━━━━━ DATA SHOWN

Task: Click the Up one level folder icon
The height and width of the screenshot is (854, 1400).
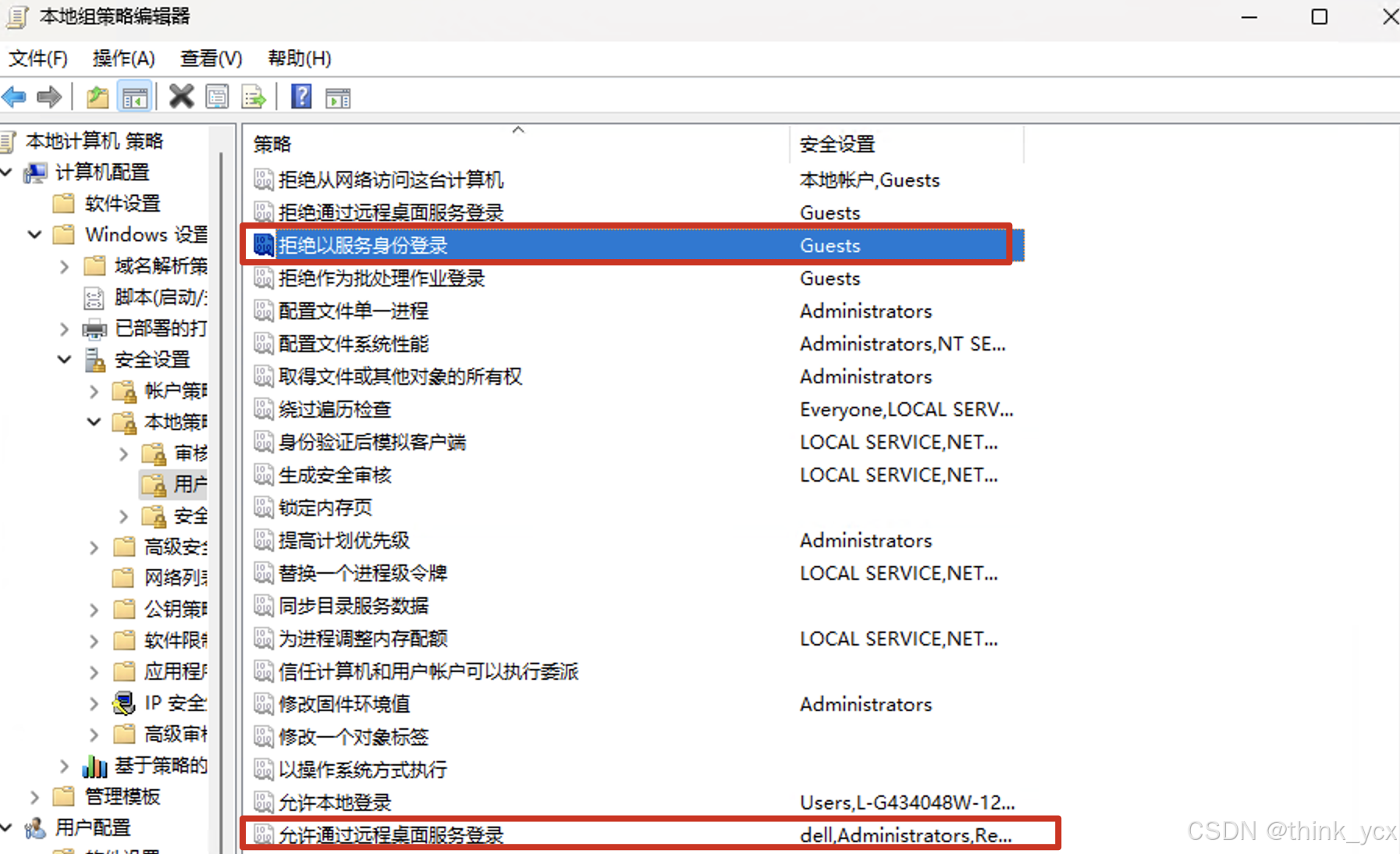Action: coord(97,97)
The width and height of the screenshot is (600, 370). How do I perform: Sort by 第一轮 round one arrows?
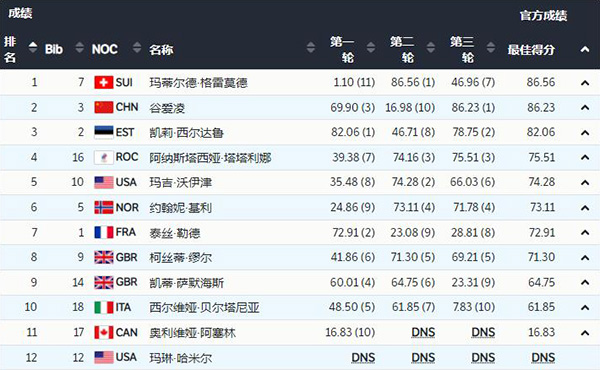tap(370, 47)
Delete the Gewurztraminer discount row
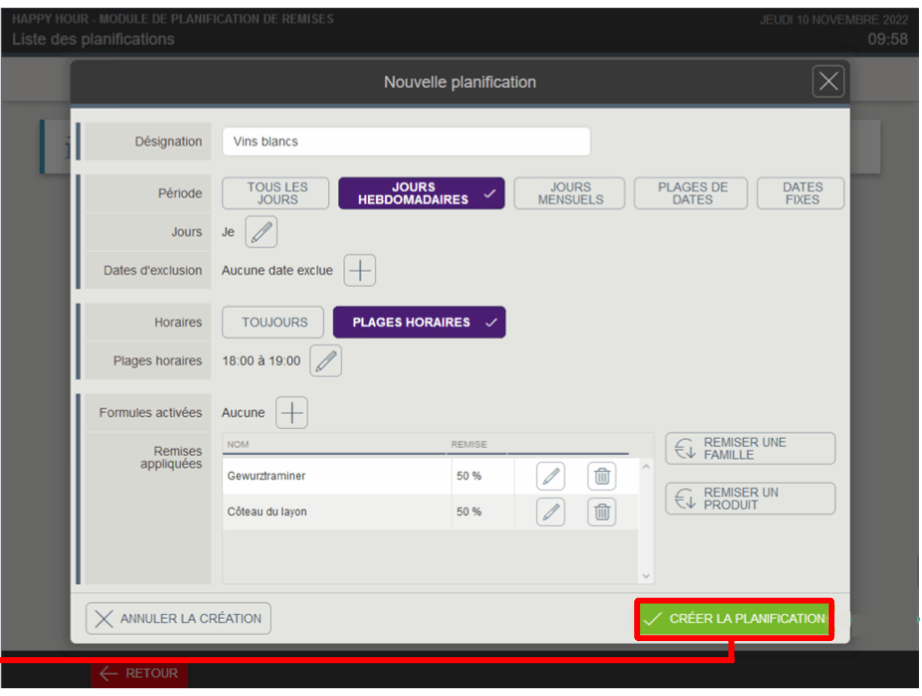Image resolution: width=922 pixels, height=696 pixels. pyautogui.click(x=602, y=476)
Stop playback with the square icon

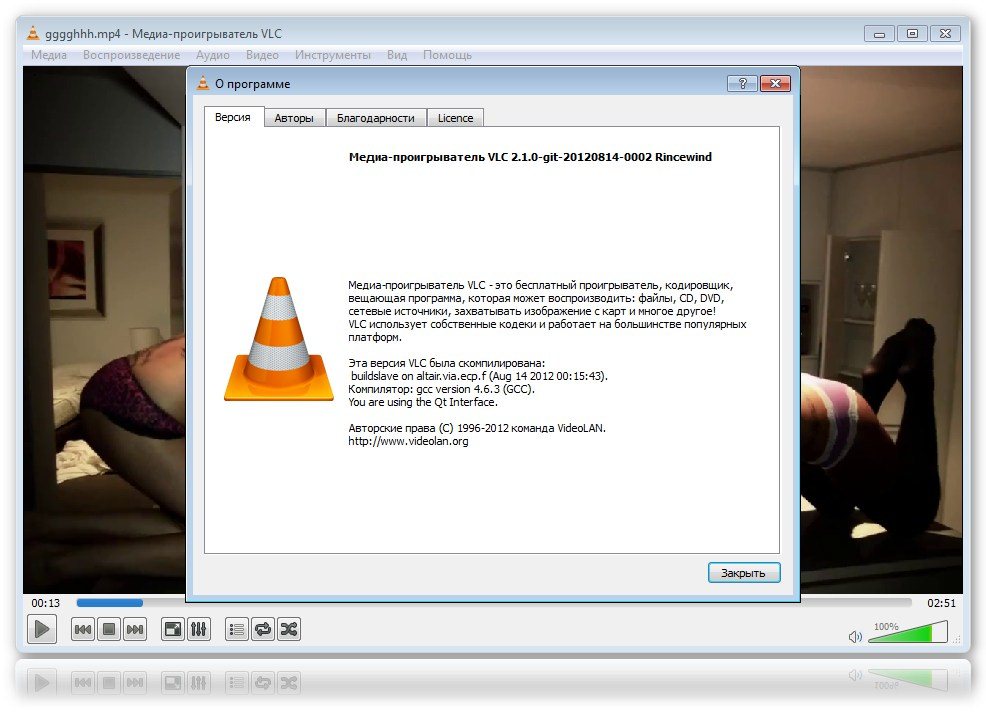point(109,629)
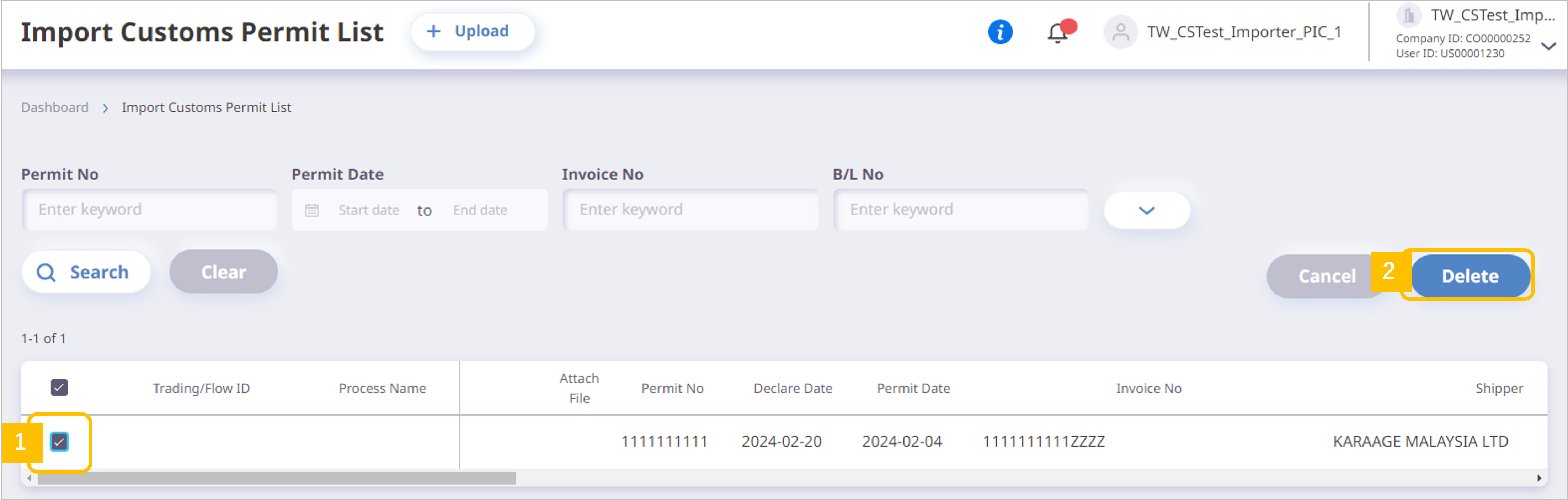Click the breadcrumb arrow separator
This screenshot has width=1568, height=500.
105,108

━━━━━━━━━━

OBJECTIVE:
Rewrite all the records above, changing every "icon" to "button" and leaving everything else as it is. Leave the pictures out.

TASK OUTPUT:
Task: Click the Up one level folder button
The height and width of the screenshot is (854, 1400).
Action: coord(97,97)
The width and height of the screenshot is (600, 370). How do I perform: Sort by 第一轮 round one arrows?
tap(370, 47)
Delete the Gewurztraminer discount row
Image resolution: width=922 pixels, height=696 pixels. pyautogui.click(x=602, y=476)
Stop playback with the square button

point(109,629)
Click the breadcrumb arrow separator
This screenshot has width=1568, height=500.
105,108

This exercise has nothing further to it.